Для того, чтобы заставить заключенного работать интенсивнее, применялось очень простое, но зверское средство. Никто на свете не поверит, что обычный лист табака, выращиваемый в поле, способен превратить человека в животное. Но в НКВД умели и такой незлобивый лист табака использовать в своих целях. Я уже упоминал о том, что транспорты союзников, поставившие в Норильск тысячи тонн продуктов, спасли от голода заключенных и вольняшек. Но табака не хватало. Так полюбившаяся всей России махорка была здесь настоящей редкостью. И в НКВД быстро заметили, какое важное средство имеется у них в руках. Махорка выдавалась лишь в качестве премии за перевыполненную норму. Высокие нормы, которые прежде почти не выполнялись, теперь стали часто перевыполняться. До начала работы на стройплощадку приходил начальник. Бригада получала задание на день, причем начальник сразу же сообщал, сколько махорки он выдаст вечером, если задание будет выполнено.
И тогда начиналось безумие. Ни нарядчику, ни бригадиру теперь уже не требовалось подгонять работающих. Люди соревновались друг с другом. Даже более того, соревнуясь, они истязали себя до изнеможения. Страстное желание получить хоть немного курева заставляло их выкладываться полностью. Они работали без отдыха, часто отказываясь даже от часового перерыва. Едва успев проглотить маленький кусочек хлеба, они снова принимались за работу. Некурящим приходилось работать так же, как и курящим. Из-за щепотки табака друзья становились врагами. В конце рабочего дня нарядчик проверял результаты работы. Все напряженно ждали. Если норма была выполнена, нарядчик произносил долгожданную и желанную фразу:
– Бригадир, получи записку и иди за махоркой.
С не меньшим напряжением люди ждали возвращения бригадира с махоркой. И, ожидая, мечтали о том, как они выкурят сигарету. Некурящие же планировали, как они эту махорку поменяют на хлеб. К ним подходили курящие и уговаривали поменяться именно с ними.
Но чаще всего мечты так и оставались мечтами. Вначале бригадир обещал пачку махорки на двоих, но получалось так, что пачку получал каждый четвертый, и ее нужно было разделить на четыре части. Остаток бригадиры оставляли себе. Мерой служил спичечный коробок. На каждого выходило по два коробка. На следующий день гонка начиналась сначала. Целыми днями то и дело было слышно, как один покрикивает на другого:
– Эй ты, почему не работаешь? Из-за тебя мы не получим махорки.
Нередко доходило и до кровавых потасовок. Заключенные дрались лопатами и всем, что попадалось под руку. Нередко их обманывали: обещанную махорку не приносили, или нарядчик говорил, что норма не выполнена. В другой раз не было кладовщика или махорку делили между бригадирами. В дни, когда не хватало махорки, одну сигарету курили по десять человек.
Когда я вступал в новую должность, Лям сразу вручил мне пятьдесят пачек махорки.
– Используйте это как можно лучше, – сказал он при этом. – Это важнее увеличенного пайка.

__ЧТО ТРЕБУЕТСЯ__. Выпишите дословно из исходного текста отрывок от слов «И тогда начиналось» до слов «иди за махоркой.» включительно. Данные здесь никакой роли не играют.

__ФРАГМЕНТЫ ДАННЫХ__.
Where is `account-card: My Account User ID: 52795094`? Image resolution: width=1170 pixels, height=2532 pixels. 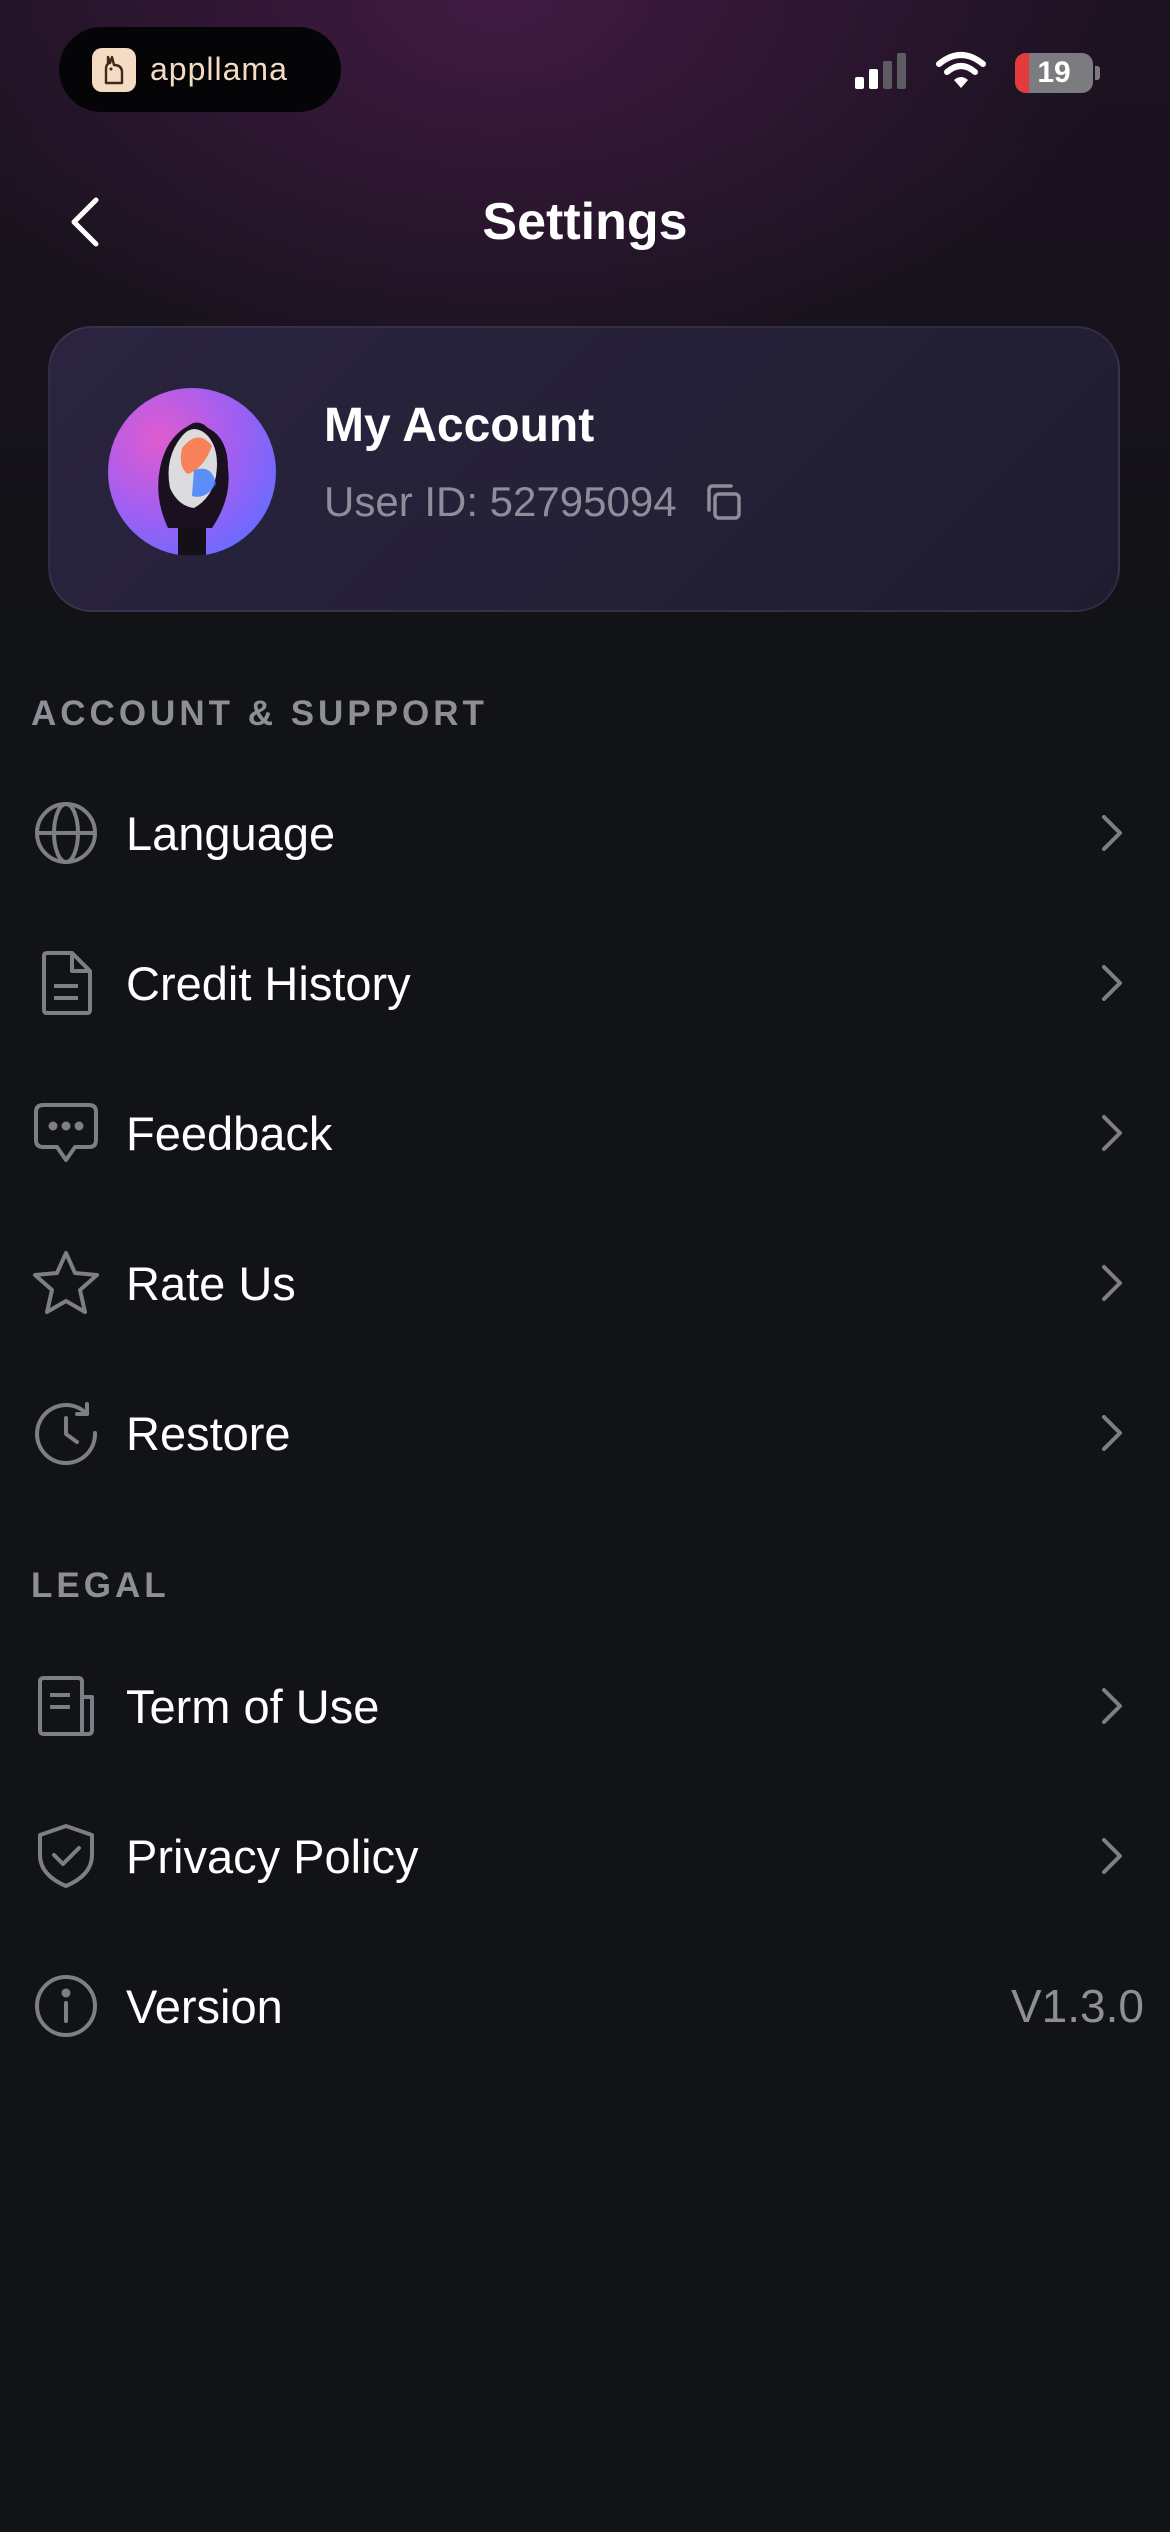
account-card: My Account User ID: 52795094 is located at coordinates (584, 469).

---

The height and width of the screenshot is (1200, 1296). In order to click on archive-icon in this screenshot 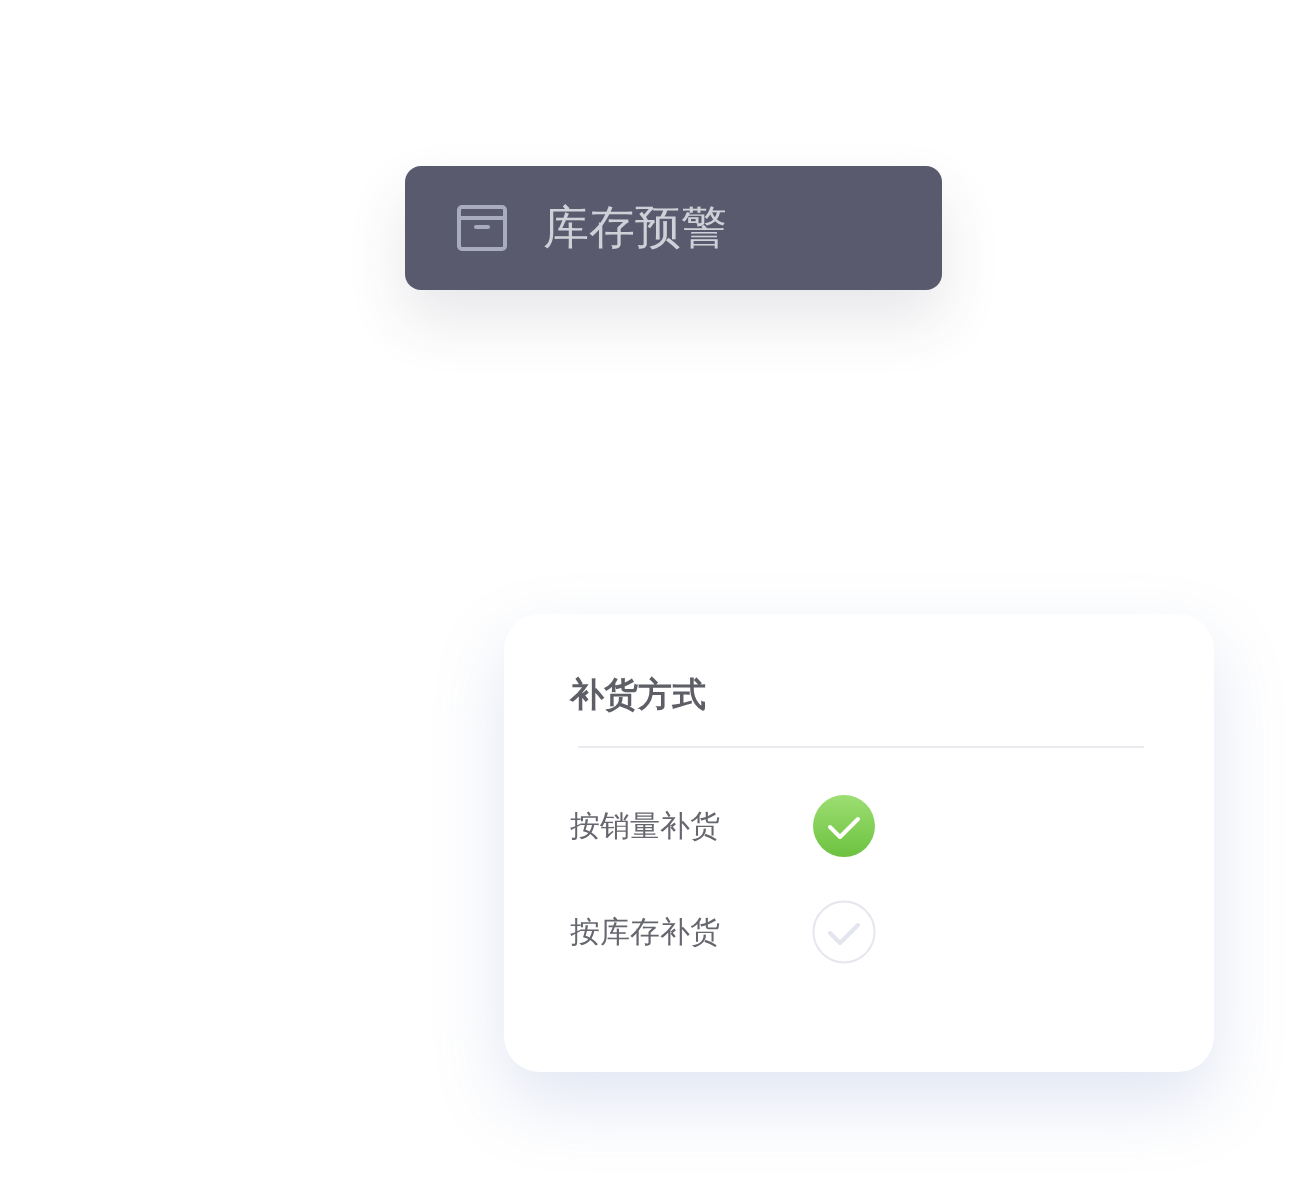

__ОТВЕТ К ЗАДАНИЮ__.
И тогда начиналось безумие. Ни нарядчику, ни бригадиру теперь уже не требовалось подгонять работающих. Люди соревновались друг с другом. Даже более того, соревнуясь, они истязали себя до изнеможения. Страстное желание получить хоть немного курева заставляло их выкладываться полностью. Они работали без отдыха, часто отказываясь даже от часового перерыва. Едва успев проглотить маленький кусочек хлеба, они снова принимались за работу. Некурящим приходилось работать так же, как и курящим. Из-за щепотки табака друзья становились врагами. В конце рабочего дня нарядчик проверял результаты работы. Все напряженно ждали. Если норма была выполнена, нарядчик произносил долгожданную и желанную фразу:
– Бригадир, получи записку и иди за махоркой.